A few years ago Powersoft introduced KAESOP, an optional board to be fitted on any K Series and on the new Installation series amplifiers for remote control and audio networking. Powersoft wanted to marry the nowadays standard Ethernet protocol for remote control with a recognized digital audio protocol as AES3 for carrying on the same CAT5 cable remote control and two channels of AES3 audio (4 analog channels).
Based on the concept of a reliable and affordable protocol the new AESOP standard is aimed to cope with live applications in harsh environments where EMI and RFI should not degrade audio quality or cause a control link loss, also a single failure, either cable or device, should not affect system performance.

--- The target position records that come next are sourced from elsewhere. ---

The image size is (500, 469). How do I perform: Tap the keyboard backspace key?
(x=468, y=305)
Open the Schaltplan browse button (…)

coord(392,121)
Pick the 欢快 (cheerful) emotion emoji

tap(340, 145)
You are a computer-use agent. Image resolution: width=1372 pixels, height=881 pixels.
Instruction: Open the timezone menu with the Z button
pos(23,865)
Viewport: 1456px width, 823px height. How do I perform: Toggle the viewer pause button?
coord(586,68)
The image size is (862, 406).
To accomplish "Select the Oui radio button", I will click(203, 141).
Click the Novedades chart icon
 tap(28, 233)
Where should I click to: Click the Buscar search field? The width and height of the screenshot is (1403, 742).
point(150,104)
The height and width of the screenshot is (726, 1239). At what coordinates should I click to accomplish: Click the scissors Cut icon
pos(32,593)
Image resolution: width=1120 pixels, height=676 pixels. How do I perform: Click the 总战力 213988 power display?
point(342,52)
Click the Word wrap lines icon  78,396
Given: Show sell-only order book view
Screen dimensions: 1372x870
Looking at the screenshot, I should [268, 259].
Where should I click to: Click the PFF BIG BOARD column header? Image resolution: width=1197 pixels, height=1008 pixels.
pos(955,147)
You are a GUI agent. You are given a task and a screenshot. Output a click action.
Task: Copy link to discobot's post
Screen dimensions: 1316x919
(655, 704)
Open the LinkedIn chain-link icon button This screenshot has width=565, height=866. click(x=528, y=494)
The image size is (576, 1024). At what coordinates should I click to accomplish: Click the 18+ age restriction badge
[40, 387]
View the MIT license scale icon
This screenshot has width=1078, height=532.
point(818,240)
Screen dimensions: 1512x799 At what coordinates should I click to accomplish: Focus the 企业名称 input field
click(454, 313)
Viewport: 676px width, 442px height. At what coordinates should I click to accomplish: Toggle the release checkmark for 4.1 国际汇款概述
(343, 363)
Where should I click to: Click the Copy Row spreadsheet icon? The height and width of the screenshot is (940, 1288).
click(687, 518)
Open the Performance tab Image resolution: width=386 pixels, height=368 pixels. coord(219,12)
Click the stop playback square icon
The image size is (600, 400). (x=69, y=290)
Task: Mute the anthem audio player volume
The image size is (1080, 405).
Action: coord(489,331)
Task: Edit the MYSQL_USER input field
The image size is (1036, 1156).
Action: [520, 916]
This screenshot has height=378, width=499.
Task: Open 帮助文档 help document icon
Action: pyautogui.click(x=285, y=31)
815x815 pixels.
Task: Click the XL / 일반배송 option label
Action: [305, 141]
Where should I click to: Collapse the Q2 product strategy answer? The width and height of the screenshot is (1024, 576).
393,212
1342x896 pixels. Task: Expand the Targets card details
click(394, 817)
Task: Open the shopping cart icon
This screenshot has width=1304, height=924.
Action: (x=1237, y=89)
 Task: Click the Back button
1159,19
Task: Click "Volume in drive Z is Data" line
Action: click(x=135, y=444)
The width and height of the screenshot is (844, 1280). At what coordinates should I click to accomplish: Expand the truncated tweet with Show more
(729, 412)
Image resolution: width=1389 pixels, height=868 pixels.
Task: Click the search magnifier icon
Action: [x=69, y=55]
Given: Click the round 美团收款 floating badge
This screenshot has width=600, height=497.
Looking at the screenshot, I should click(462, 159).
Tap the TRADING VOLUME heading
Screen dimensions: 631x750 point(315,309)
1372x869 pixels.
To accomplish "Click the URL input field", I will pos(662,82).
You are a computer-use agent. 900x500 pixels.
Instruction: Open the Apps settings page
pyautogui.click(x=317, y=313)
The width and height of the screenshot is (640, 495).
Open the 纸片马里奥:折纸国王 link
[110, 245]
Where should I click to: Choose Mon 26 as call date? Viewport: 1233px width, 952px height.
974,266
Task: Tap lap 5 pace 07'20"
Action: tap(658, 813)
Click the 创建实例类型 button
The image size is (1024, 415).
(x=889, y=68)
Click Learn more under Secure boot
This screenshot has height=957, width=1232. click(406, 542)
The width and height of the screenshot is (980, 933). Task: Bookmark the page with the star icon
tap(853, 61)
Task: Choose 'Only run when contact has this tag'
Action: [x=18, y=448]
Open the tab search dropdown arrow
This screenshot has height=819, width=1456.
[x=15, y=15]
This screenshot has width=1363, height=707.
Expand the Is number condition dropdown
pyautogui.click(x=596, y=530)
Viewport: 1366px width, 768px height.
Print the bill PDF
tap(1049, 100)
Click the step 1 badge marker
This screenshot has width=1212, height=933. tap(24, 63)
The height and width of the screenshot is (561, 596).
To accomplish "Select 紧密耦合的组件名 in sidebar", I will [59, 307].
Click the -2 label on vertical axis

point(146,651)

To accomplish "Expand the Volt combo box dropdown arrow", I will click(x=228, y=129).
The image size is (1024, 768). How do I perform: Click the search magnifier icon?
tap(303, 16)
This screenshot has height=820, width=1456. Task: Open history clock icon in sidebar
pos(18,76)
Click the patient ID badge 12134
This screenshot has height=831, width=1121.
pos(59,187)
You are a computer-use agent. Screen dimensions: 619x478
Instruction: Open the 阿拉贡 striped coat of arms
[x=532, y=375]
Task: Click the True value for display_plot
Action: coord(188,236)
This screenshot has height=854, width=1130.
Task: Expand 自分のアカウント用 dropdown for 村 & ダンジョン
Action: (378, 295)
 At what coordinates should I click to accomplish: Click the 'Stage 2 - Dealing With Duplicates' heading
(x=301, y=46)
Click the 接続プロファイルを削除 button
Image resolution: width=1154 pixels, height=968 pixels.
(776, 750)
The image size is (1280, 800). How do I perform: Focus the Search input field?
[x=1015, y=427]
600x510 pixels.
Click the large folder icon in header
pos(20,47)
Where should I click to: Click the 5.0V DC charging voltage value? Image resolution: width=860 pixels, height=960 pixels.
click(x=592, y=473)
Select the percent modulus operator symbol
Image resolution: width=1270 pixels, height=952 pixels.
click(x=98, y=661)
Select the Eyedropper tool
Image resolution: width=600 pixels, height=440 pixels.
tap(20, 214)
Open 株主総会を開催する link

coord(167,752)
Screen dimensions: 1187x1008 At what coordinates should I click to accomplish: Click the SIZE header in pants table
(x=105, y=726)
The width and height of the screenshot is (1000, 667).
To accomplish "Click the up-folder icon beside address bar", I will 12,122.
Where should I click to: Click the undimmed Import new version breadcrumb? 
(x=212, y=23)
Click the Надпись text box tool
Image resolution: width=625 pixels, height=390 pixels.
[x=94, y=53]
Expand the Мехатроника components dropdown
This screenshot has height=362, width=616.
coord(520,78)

AESOP protocol boasts a negligible propagation delay from amplifier to amplifier for true professional use in the touring market and in the most exclusive installations where latency in the network propagation is not acceptable. KAESOP is available with main RJ45 connectors on front panel or rear panel (just factory configured), while an optional second couple of auxiliary RJ45 connectors can be added to the standard front panel ones in the rear panel, replacing the rear panel RJ45 for RS485 control, this last option requires a metal work so that is offered just as a factory update while the front panel option can be retrofitted to any K Series amplifier even by skilled end customers. The AESOP protocol, just presented at the AES standard committee for approval, is free of charge for any manufacturer that would like to implement it in his products, creating a virtual possible future standard free of any licensing.
REMOTE CONTROL
Control runs on 100 Mbit Ethernet network with auto-sense. The dual port design allows for daisy chain and redundant ring topologies. The fault bypass feature avoid any possible network fault due to any amplifier damage or any cable link breakage, the system is able to re-configure itself in just 0,5s.
Each device can use a static IP address, assigned by the user, or can be set to automatically configure without user intervention. A discovery feature is used by the control software to find and identify each connected device, even the eventually misconfigured ones.
Locking logic prevents conflicts when multiple users are working on the same network, i.e. 2 remote control hosts that controls 2 independent amplifier subsets sharing the same networking infrastructure. The KAESOP board detects bad quality connections by counting errors on the
Ethernet control ports and switches them automatically from 100Mbit/s to 10Mbit/s to keep the link active also in the worst cases.